Starting in the early 2000s, lawyers had the reputation for being “crackberry addicts,” and for good reason. Lawyers, especially large firm lawyers, seemed to be perpetually attached to their Blackberrys. In large part, the reason for Blackberry’ popularity with lawyers was 24/7 availability and access to emails.

When the iPhone was released in 2007, the gradual shift from Blackberrys to full-fledged smartphones began. The 24/7 access to information that lawyers enjoyed was amplified when smartphones were combined with the power of cloud computing. Using tools like legal practice management software, lawyers could now view more than just emails on their devices. Lawyers could also access documents, case-related information, client communications, and more. Mobile computing made it possible for lawyers to practice law from virtually anywhere, giving them more convenience and flexibility.

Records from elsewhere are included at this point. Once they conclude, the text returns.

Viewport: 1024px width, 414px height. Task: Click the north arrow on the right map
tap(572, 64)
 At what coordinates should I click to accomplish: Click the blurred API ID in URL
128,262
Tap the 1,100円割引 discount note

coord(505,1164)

So it’s not surprising that according to the to the results from the American Bar Association’s latest Legal Technology Survey Report, mobile lawyering is more popular than ever in 2017.  Nearly all lawyers surveyed (94%) reported “regularly or occasionally using a mobile device for law- related tasks at home.” Interestingly lawyers’ use of mobile devices varied by practice area, with employment/labor lawyers leading the way at 87%, followed by intellectual property lawyers at 81%, and litigation attorneys at 80%.

Using mobile devices while in transit is also popular with lawyers, with 91% reporting that they do so. Of those lawyers, litigation attorneys were most likely to use mobile devices in transit at 44%, followed by intellectual property lawyers at 38% and commercial lawyers, also at 38%. Employment/labor lawyers followed closely behind at 37%.

Interestingly, mobile devices were the most popular computing device used by lawyers when in their office, with 70% using smartphones at work. 66% reported using desktop computers in their office, 51% used laptop computers, 25% used tablets, and less than 1% used e-readers. Solo attorneys were the most likely to use laptops at work, at 61%.